--- DATA Enclosed Below ---
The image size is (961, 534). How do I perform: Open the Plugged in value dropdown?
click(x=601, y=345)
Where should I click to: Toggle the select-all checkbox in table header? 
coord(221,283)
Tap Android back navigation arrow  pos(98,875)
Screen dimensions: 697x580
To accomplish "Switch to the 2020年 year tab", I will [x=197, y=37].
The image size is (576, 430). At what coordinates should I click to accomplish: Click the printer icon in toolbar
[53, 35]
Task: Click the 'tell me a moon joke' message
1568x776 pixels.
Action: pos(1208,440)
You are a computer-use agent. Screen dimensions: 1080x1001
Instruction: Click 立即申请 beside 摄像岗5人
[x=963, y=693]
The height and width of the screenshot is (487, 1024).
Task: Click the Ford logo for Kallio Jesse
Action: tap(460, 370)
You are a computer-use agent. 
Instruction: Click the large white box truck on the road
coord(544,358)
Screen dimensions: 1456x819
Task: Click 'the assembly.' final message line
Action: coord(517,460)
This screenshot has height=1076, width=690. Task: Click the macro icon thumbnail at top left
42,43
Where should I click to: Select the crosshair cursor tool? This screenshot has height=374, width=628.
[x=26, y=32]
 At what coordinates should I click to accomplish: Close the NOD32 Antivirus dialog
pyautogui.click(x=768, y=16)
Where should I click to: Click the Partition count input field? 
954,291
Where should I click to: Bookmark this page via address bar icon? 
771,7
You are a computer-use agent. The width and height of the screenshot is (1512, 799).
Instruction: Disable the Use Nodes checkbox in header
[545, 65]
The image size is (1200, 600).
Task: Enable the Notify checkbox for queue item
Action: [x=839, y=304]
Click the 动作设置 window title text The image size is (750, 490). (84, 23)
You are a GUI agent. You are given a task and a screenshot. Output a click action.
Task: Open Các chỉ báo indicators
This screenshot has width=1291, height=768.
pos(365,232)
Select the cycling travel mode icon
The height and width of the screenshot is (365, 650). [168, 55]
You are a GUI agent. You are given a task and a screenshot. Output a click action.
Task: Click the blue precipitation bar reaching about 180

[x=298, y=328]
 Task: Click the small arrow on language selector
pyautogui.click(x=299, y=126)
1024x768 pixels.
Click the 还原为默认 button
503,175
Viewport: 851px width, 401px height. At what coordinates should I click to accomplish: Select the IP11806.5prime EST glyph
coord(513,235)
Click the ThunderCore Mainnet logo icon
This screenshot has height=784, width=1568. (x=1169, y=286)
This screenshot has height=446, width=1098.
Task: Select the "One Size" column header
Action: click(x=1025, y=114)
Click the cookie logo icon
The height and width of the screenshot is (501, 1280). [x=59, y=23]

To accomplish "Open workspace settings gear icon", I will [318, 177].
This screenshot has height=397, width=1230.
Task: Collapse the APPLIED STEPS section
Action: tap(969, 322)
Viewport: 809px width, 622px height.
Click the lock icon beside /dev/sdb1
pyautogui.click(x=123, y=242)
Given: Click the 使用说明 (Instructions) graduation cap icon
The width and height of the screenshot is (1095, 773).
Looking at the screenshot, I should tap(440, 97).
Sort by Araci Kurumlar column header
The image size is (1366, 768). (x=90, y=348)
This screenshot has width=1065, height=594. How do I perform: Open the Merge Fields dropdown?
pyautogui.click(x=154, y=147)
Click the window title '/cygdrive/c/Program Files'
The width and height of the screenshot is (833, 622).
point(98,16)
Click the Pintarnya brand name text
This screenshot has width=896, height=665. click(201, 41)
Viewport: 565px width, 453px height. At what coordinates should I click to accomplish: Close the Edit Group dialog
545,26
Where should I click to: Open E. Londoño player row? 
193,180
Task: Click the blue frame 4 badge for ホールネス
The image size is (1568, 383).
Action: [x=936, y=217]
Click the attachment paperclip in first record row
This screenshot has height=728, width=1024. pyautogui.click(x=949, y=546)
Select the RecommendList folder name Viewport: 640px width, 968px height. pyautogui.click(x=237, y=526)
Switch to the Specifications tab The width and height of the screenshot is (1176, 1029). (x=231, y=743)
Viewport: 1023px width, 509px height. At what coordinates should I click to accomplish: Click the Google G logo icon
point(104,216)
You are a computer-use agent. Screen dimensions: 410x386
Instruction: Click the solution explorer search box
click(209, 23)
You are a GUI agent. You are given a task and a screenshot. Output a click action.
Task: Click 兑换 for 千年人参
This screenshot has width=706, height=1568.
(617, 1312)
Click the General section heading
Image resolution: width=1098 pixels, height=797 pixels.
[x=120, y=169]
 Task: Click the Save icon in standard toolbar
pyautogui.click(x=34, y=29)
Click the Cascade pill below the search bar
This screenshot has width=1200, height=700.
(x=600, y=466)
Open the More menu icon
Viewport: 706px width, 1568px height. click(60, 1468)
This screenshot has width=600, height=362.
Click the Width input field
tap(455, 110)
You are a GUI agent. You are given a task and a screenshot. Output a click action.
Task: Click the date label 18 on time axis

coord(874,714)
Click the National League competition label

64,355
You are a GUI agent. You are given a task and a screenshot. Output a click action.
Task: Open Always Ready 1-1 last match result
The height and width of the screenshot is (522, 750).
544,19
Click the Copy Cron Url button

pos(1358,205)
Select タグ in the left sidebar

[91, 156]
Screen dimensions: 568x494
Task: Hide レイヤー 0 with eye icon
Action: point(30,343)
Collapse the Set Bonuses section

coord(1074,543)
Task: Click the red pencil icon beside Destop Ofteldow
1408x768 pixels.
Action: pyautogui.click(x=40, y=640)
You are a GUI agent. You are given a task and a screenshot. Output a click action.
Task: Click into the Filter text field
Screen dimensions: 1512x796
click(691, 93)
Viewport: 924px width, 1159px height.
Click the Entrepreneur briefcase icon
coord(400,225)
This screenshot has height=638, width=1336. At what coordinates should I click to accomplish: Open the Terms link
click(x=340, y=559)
--- End of Enclosed DATA ---
**TASK:** Scan the lines above for "You are a computer-use agent. The" and for "Click the 动作设置". Repeat exactly the line holding each of them and every line in between.

**OUTPUT:**
You are a computer-use agent. The width and height of the screenshot is (1512, 799).
Instruction: Disable the Use Nodes checkbox in header
[545, 65]
The image size is (1200, 600).
Task: Enable the Notify checkbox for queue item
Action: [x=839, y=304]
Click the 动作设置 window title text The image size is (750, 490). (84, 23)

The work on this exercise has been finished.